Les relations germano-israéliennes sont marquées du sceau de la particularité, l’attachement de la République fédérale à la sécurité d’Israël étant un élément de la raison d’État allemande par suite de la Shoah (Angela Merkel, 2008). Deux ouvrages récents, des perspectives israéliennes, reviennent sur cette constellation, en analysent les piliers et appellent à un renouveau.1
Le premier est un échange mené d’avril 2021 à janvier 2022 entre deux intellectuels israéliens spécialistes de l’Allemagne, l’historien Moshe Zimmermann2 et le philosophe Moshe Zuckermann. Son titre reprend le premier vers d’un poème de Heinrich Heine, qui illustre leur trouble.3
Les auteurs évoquent tout d’abord l’antisémitisme allemand et la relation ambivalente du sionisme à ce ressentiment: le sionisme historique peut objectivement profiter de l’antisémitisme; de même qu’aujourd’hui le sionisme et le gouvernement israélien peuvent objectivement encourager l’antisémitisme, ne pas le combattre, dans le but d’encourager les Juifs de la diaspora à émigrer. Et désormais tout antisionisme ressortit de l’antisémitisme, une logique adoptée par les autorités allemandes, contemptrices de toute critique anti-israélienne; et par l’extrême-droite allemande, qui en fait un instrument à l’encontre des Arabes/musulmans/migrants.

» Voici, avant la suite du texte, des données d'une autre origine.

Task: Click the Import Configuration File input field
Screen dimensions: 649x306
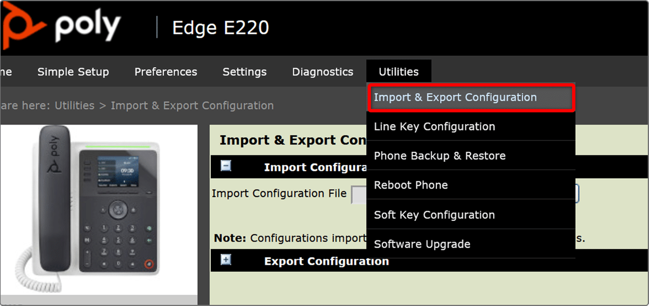Action: (x=359, y=194)
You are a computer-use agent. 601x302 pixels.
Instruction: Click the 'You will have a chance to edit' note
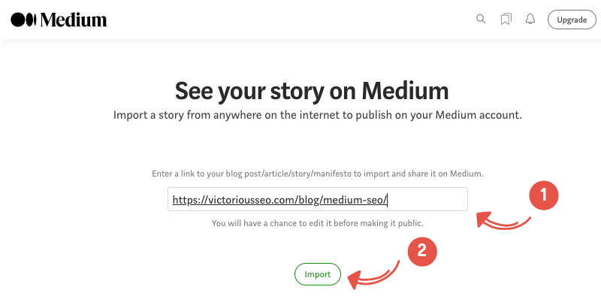(x=317, y=223)
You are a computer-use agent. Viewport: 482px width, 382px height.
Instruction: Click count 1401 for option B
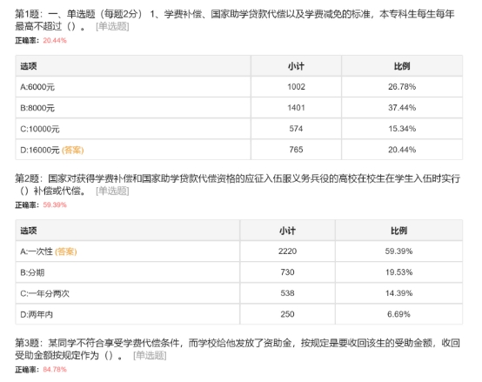296,108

À rebours se pose à nouveaux frais la question de la symbiose judéo-allemande. Pour nos auteurs, elle a été désirée par les Juifs, mais elle ne leur a pas été accordée. Les Juifs d’Allemagne sont devenus des Juifs en Allemagne, une mise à distance qui résulte de la Shoah et donne raison à ceux qui refusaient l’assimilation exigée d’eux par les pires antisémites. Aujourd’hui, la prétendue symbiose se retrouve instrumentalisée dans l’héritage judéo-chrétien en Europe, notion inventée pour mieux mettre à l’écart les musulmans. Cela s’exprime aussi par le fait que des Israéliens sont de plus en plus tentés de retrouver leurs racines européennes, reprenant la nationalité de leurs ancêtres.

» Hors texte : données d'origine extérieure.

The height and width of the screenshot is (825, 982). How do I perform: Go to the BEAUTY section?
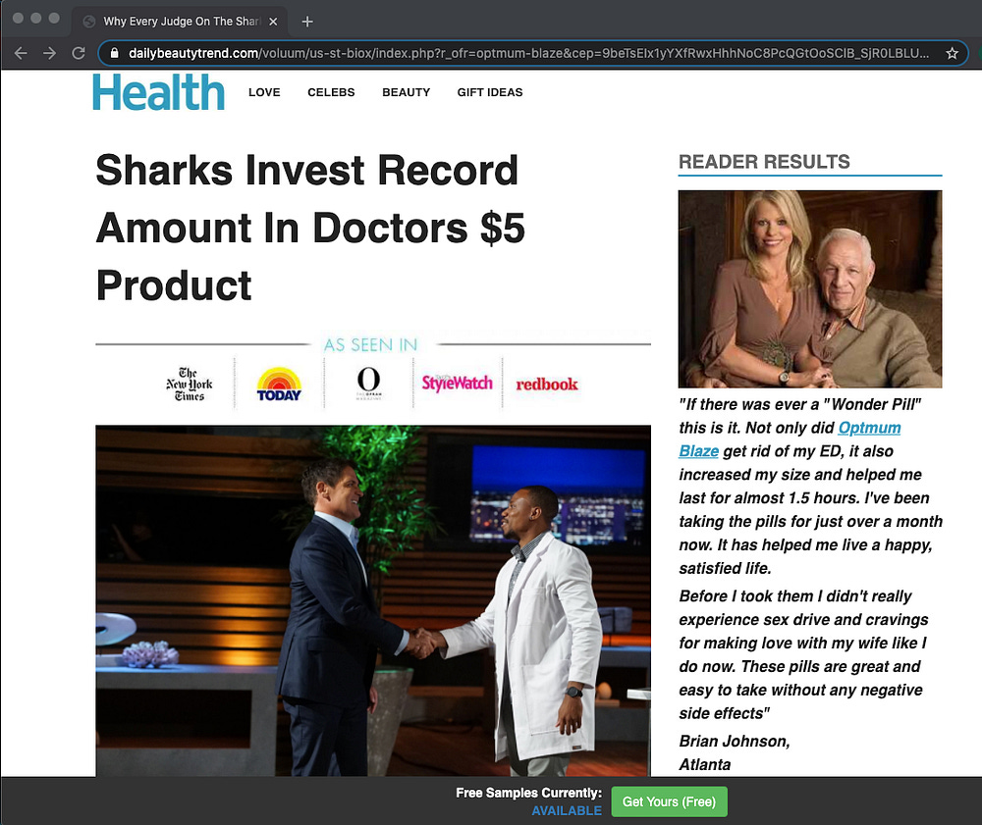tap(407, 92)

Quid de la vie juive en Allemagne après la Shoah? Son existence est-elle un cadeau ou une grâce, comme suggèrent ces lieux-communs répétés à l’envi par les politiques en 2021, lors de la commémoration des 1700 ans de présence juive en Allemagne? Les auteurs constatent que ne sont en fait pleinement acceptés que les Juifs qui ne dérangent pas, qui répondent aux stéréotypes, qui participent de la culture mémorielle allemande et sont alignés sur la politique d’Israël (une Esther Bejarano est adulée pour ses performances artistiques, mais ses critiques envers Israël lui sont reprochées). Bien plus, cette communauté, aujourd’hui estimée à 200 000 personnes, se trouve, contre son gré pour la plupart, associée à certains groupements extrémistes, dont l’AfD qui soutient Israël et se veut le meilleur ami des Juifs. Au nom de l’adage »les ennemis de mes amis sont mes ennemis« une collusion s’est établie, au point que l’AfD a eu un rôle moteur dans la campagne anti-BDS, inspirée par l’ambassade d’Israël en Allemagne. Dans ce jeu d’alliances a priori contradictoire, des personnalités d’extrême-droite sont accueillies en Israël et visitent Yad Vashem, comme si le plus grand crime antijuif n’avait pas été commis par leurs ancêtres idéologiques. Tandis que l’instrumentalisation de la Shoah par la politique est parvenue en Israël à des sommets. Dans ce domaine, les efforts des historiens contre ces distorsions demeurent vains: nos auteurs de rappeler qu’en Israël la manipulation de l’histoire est ancienne, avec un glissement permettant le passage de la détestation des nazis à celle des Arabes, le grand mufti devenant l’Hitler du Moyen-Orient (Netanyahou étant allé jusqu’à prétendre qu’il fut l’inspirateur de la Shoah).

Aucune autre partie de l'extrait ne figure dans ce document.